Выбрать главу

Прилетит вдруг волшебник

В голубом вертолете...

И внезапно покажет стриптиз,

с неожиданным остервенением подхватил Комиссаров, меняя официальный невинный текст на "черный":

Крокодил дядя Гена

вынет член до колена

это будет

наш главный сюрприз!..

В общем хоре никто не расслышал. Только Мамаева сзади хохотнула зло.

* * *

За завтраком место Нинель Ивановны зияло отсутствием.

Затем их повезли на воды.

* * *

Плавки он предусмотрительно надел еще в номере; если в московской своей одежде (в бархатных французских джинсах, в черном вельветовом пиджаке made in England) он имел вид среднеевропейский, то, раздевшись, вообще стал гражданином мира - благо плавки были японские, а приобретенный в Дебрецене купальный халат в свободолюбивую сине-бело-красную полоску. Первым он выскользнул из раздевалки, сбросил халат на шезлонг и растворился в минеральных водах.
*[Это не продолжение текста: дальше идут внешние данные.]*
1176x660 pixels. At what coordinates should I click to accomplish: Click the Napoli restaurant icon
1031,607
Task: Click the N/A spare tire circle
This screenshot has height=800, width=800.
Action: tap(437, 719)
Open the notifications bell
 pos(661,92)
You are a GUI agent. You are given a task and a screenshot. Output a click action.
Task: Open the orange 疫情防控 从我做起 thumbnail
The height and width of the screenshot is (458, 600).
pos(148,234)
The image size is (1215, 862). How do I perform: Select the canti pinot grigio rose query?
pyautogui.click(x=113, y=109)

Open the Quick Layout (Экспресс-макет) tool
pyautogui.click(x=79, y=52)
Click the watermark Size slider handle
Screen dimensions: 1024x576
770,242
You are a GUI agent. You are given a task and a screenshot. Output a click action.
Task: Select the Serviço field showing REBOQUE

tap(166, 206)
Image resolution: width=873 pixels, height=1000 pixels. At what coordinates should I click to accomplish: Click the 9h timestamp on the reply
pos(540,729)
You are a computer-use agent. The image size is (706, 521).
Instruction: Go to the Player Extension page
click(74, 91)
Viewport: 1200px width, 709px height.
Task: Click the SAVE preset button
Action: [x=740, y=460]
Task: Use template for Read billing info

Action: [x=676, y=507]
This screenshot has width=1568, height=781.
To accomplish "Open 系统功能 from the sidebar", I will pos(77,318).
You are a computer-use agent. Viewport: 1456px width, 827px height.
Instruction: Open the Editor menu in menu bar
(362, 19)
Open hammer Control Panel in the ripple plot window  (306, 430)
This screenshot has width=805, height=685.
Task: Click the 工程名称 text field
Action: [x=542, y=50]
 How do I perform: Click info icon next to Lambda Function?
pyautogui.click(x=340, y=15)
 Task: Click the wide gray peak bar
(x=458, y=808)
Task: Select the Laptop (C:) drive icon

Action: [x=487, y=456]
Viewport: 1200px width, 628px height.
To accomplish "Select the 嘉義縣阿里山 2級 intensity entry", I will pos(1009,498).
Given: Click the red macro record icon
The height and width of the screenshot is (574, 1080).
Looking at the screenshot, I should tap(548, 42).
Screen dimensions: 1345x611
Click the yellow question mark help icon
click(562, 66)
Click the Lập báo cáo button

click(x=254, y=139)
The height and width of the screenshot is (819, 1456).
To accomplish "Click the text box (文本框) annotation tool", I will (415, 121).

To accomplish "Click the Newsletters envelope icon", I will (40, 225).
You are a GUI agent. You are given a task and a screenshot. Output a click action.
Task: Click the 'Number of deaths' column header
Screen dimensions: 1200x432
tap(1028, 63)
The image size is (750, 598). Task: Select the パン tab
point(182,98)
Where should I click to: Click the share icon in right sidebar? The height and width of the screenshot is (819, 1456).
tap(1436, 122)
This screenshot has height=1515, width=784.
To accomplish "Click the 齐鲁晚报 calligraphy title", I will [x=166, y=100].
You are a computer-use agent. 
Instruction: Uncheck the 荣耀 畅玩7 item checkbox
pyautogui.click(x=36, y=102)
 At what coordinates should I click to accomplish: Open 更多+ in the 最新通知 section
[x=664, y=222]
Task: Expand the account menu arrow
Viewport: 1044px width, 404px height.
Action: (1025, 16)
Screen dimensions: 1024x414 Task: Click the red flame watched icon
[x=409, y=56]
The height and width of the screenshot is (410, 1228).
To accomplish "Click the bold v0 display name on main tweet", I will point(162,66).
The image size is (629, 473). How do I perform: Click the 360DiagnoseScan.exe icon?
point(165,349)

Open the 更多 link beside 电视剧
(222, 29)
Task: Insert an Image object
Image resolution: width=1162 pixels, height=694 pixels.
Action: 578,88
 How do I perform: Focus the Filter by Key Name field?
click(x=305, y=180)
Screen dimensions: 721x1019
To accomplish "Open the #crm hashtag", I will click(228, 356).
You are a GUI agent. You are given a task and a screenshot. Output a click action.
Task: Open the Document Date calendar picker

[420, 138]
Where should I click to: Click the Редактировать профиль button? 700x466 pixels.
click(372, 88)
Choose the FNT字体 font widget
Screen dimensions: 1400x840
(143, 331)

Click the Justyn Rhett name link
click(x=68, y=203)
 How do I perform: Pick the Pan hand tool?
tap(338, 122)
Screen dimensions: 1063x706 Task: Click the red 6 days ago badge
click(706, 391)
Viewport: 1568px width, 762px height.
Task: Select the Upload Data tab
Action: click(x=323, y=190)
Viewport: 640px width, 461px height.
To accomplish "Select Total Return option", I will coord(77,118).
Бальнеотерапевтический центр Hajduszobaszto изнутри был не проще своего названия.

Лабиринт!

Накрытый стеклянным сводом.

Из подогретых вод системой каналов Александр выплыл под открытое небо, где и стушевался в уютном тупичке. Здесь пребывавшие венгры безмятежно приняли его за своего. Их было всего двое - инвалид и особа без лифчика. Старый лысый тюлень с жутковатой звездой крупнокалиберного ранения на правом плече и стриженая девушка с зауральскими скулами.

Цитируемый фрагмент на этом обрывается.